* **SELECTED TEXT**
- - - -
We all know what we mean by 'soil and water', but it only refers to two of the three ingredients necessary for plant growth - the third being 'air'. If you only have the first two, you have a drainage problem! The purpose of drainage could be said to introduce air into soil.
Bruce Brockway, Secretary of the Land Drainage Contractors Association, offers a back to basics revision class
Plant roots need soil, water and air to be able to absorb nutrients from the soil. As a growing medium, soil should consist of roughly 50% particles, 25% water, and 25% air. The water and air should be in the spaces between the particles.
Soil has mineral particles of different sizes. The smallest are clay particles, next are silt, with the largest being sand. Whilst some soils can have only one size of particle, like pure sand, most soils will have a mixture of particles. Soil texture is classified according to the respective percentage of these particles. For example, if a soil is 60% silt, 20% sand and 20% clay, the soil texture is described as 'silty loam'.
Ideally, an additional component in the solid portion of soil is organic matter made up of humus, roots and organisms. This organic matter is usually only as little as 5%, but it is important to give soil a structure by helping particles to clump together to form crumbs of various sizes.
The glues developed by organisms feeding on the organic matter produce the cement to hold particles together as structural units known as 'peds'.
- - - -
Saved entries
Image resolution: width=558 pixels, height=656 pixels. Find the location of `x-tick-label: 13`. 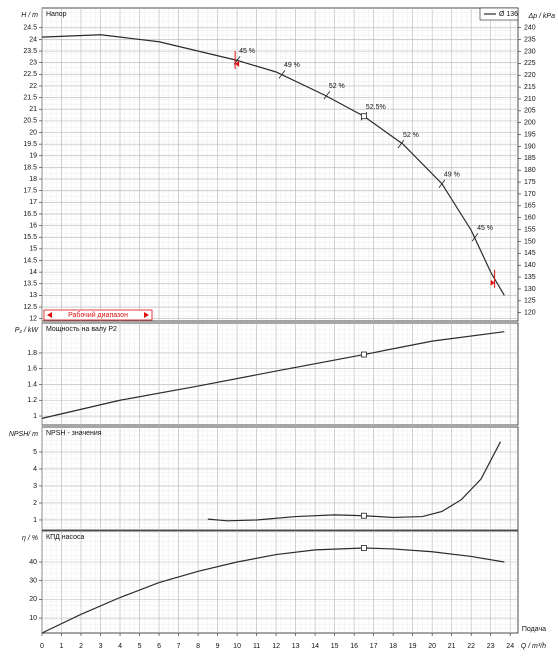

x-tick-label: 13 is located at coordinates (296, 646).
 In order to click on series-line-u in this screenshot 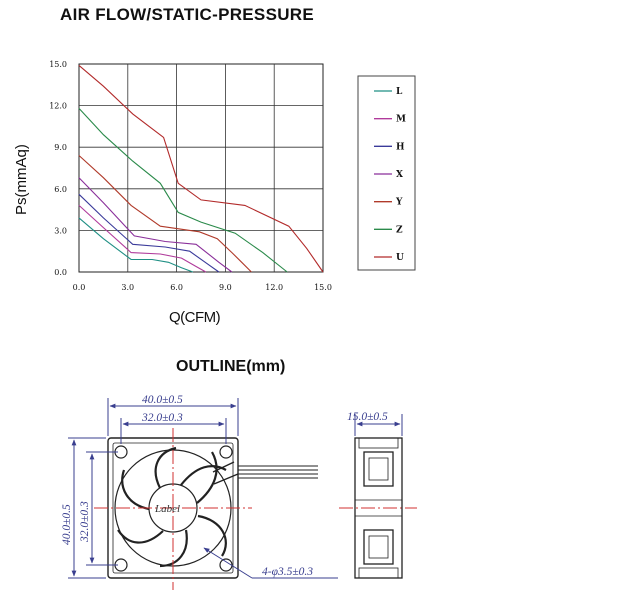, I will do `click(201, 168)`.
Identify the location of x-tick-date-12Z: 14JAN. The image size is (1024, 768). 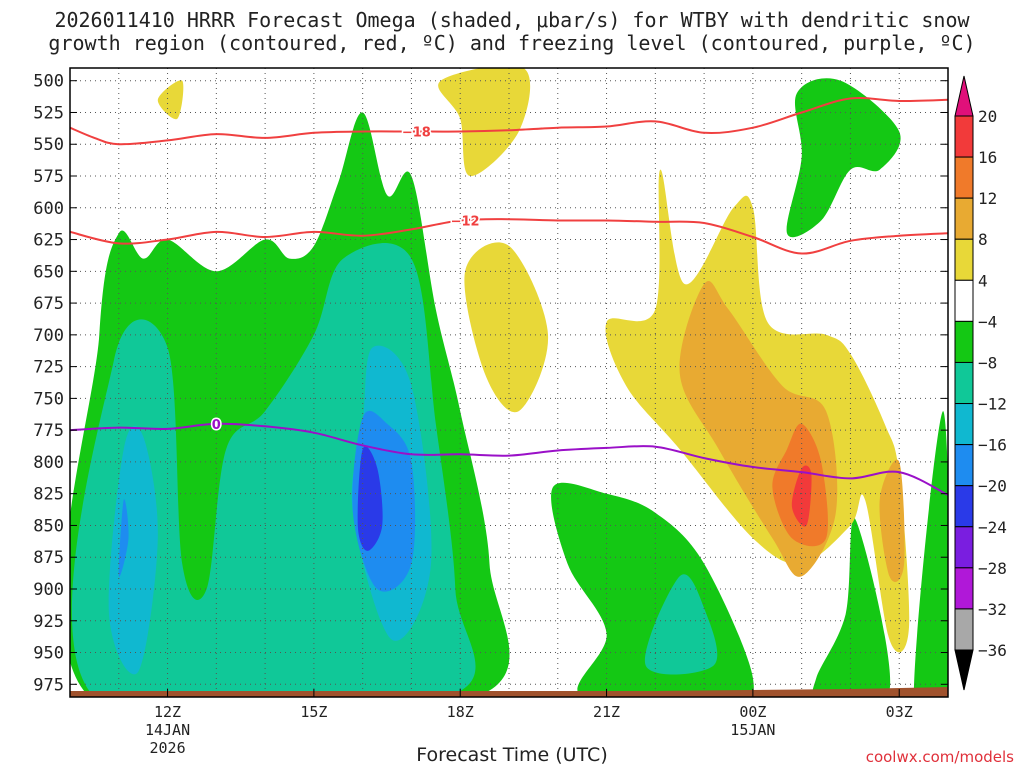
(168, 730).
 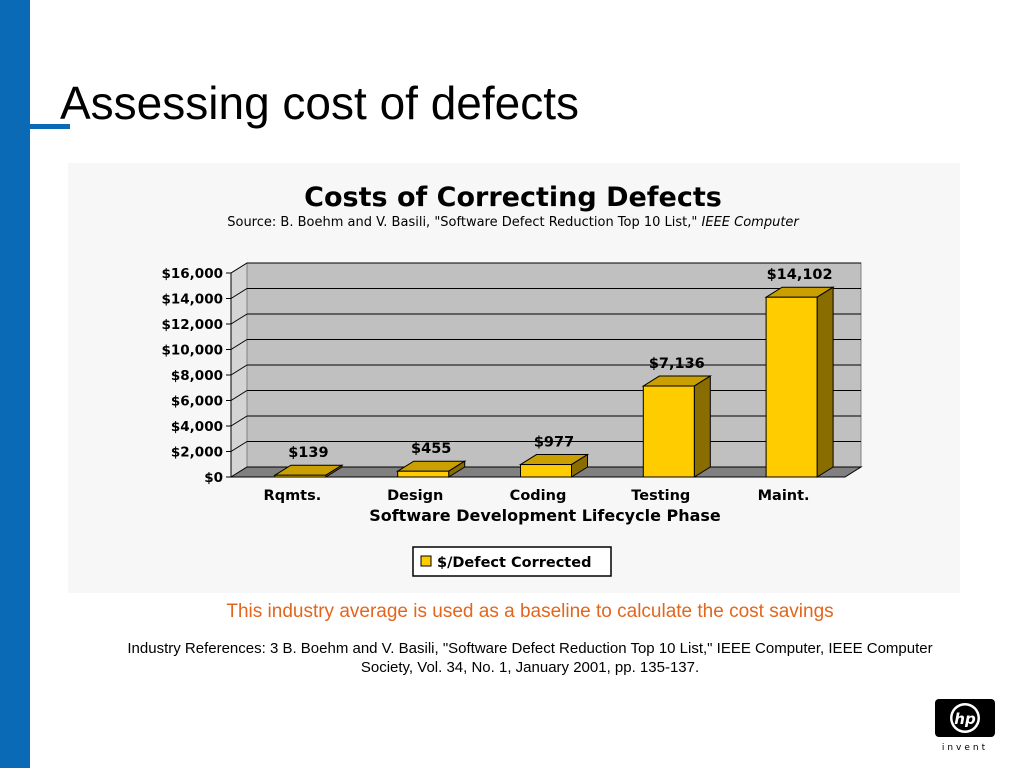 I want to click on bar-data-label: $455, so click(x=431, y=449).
- - - -
* **INSTRUCTIONS**
- A) Quote the soil drainage text exactly, beginning at the words "Soil has mineral" and ending after the words "as 'silty loam'.".
- B) Print the lines of the saved entries exactly, from the line that contains "Identify the location" through the end of the entries, and leave out the pictures.

* **ACTIVITY ANSWERS**
- A)
Soil has mineral particles of different sizes. The smallest are clay particles, next are silt, with the largest being sand. Whilst some soils can have only one size of particle, like pure sand, most soils will have a mixture of particles. Soil texture is classified according to the respective percentage of these particles. For example, if a soil is 60% silt, 20% sand and 20% clay, the soil texture is described as 'silty loam'.

- B)
Identify the location of x-tick-date-12Z: 14JAN. The image size is (1024, 768). 
(168, 730).
  I want to click on bar-data-label: $455, so click(x=431, y=449).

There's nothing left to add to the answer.